Box ist readingBox ist reading 2

So although readers may associate the two ‘Wolves’ books with their stories of desperate snowy chases across wooded landscapes, it was the first of these books, The Midnight Folk, that was to have the most lasting influence on Joan Aiken’s writing.  Rather than her ‘Wolves’ it is another story of Joan’s that owes most to John Masefield – the one she made up at age 17 to tell to her small brother called The Kingdom and The Cave. It was a pure homage to the books the two of them knew and loved, and Joan Aiken fully recognising her debt, never imagined that one day it would be published.

But years later when she desperately needed to support a sick husband and two small children she took out the old exercise book where she had written it down, and found a publisher who agreed to take it after a complete revision which finally made the story  her own. As she said: ‘all young writers learn by imitation…and certainly I could not have chosen a better model.’

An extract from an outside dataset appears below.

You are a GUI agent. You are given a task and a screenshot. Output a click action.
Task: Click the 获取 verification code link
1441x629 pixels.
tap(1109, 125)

It seemed absolutely fitting that Virago Modern Classics should agree to republish this book,  Joan Aiken’s real first novel – written many years before The Wolves of Willoughby Chase – and that it should get one of its best reviews from a young reader who found as much delight in her story as she and her young brother had found in Masefield’s so many years before.

He wrote:

Young Guardian review

Another review by Piers Torday who has adapted The Box of Delights for a Christmas production at Wilton’s Music Hall, describes the influence John Masefield has had on many other writers for children, including Susan Cooper and C.S.Lewis. We can all share their enthusiasm for his skill in crafting an exciting fantasy, and their wish to create books like the ones that as children so delighted them….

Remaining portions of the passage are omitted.